Dit is een ode aan handen die helpen
die wonden verbinden en bloedingen stelpen
die kussens herschikken, infusen aanleggen
die zonder te spreken zo veel kunnen zeggen
die pijnstillers geven en pleisters lostrekken
patiënten die niet kunnen slapen toedekken
die oude mevrouwen op poepstoelen zetten
die vegen, die poetsen, die zalven, die betten
die koorts kunnen voelen en troosten bij pijn
wat is het toch goed dat die handen er zijn.

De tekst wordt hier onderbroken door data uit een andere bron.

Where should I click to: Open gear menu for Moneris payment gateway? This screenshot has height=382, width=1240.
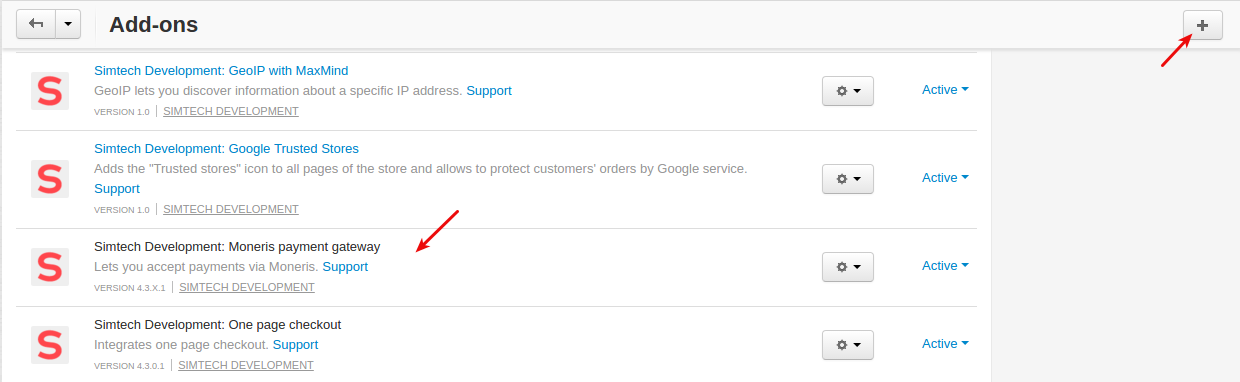click(x=847, y=267)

Dit is een ode aan oren die luisteren
ze horen het schreeuwen, ze horen het fluisteren
van al die patiënten die thuis blijven wonen
en die zich soms nauwelijks nog buiten vertonen
ze zijn slecht ter been en diep in de honderd
maar naar een verzorgingshuis, nee ben je bedonderd
de oren die vangen de eenzaamheid op
soms schamen de oren zich van hun kop
ze hebben altijd te weinig tijd
ze moeten verder, tot hun grote spijt
maar morgen zijn ze er weer
en morgen weer en morgen weer

dit is een ode aan ogen die kijken
ze zien vaak mensen aan ouderdom bezwijken
ze doen wat ze kunnen, maar ze zijn met te weinig
en toch, toch zijn ze nooit chagrijnig
althans niet chagrijniger dan sommige ouden van dagen
die het leven nauwelijks nog kunnen dragen
ze strompelen naar het einde, ze zijn zo moe
ze gaan uiteraard allemaal naar de hemel toe
in een verpleeghuis is niemand arm, is niemand rijk
iedereen is voor de ouderdom gelijk
een professor, een chauffeur
allebei zo dement als een deur

Dit is een ode aan het hoofd dat altijd klaarstaat
als het in het hoofd van iemand anders misgaat
het hoofd brengt rust, het geeft vertrouwen
het hoofd dat sust, op zo’n hoofd kun je bouwen
het is kopzorg dat het biedt, het hoofd
aan ontspoorden, door drank of drugs verdoofd
aan maniakken, bipolair gestoorden
of mensen die van plan zijn iemand te vermoorden
het hoofd brengt kalmte, rede, vrede
het hangt nooit, nooit naar beneden.

Dit is een ode aan de voeten
die rennen, vliegen, draven, altijd moeten
een fietser is geschept, een blinde aangereden
een dronken man ligt op het spoor, nee, niet overleden
NS zet bussen in, he, godzijdank,
er rijden geen treinen, maar wat stonk die man naar drank
een vechtpartij, een hartstilstand
daar gaan de voeten weer, uitslaande brand
een zelfmoordenaar, altijd wel wat aan de hand
brancard in ambulance, aan de kant.

Handen, oren, ogen, voeten, zusters, broeders
helden, bikkels, vaders, moeders
er komt een dag als ik oud en ziek en moe ben
en niet meer zo goed weet waar ik aan toe ben
dat jullie mij weten te vinden
want jullie zijn het’ die Nederland verbinden!
Wat een heerlijke gedachte
Dat eens jullie handen, jullie ogen, jullie hoofden, jullie voeten, jullie harten op mij wachten.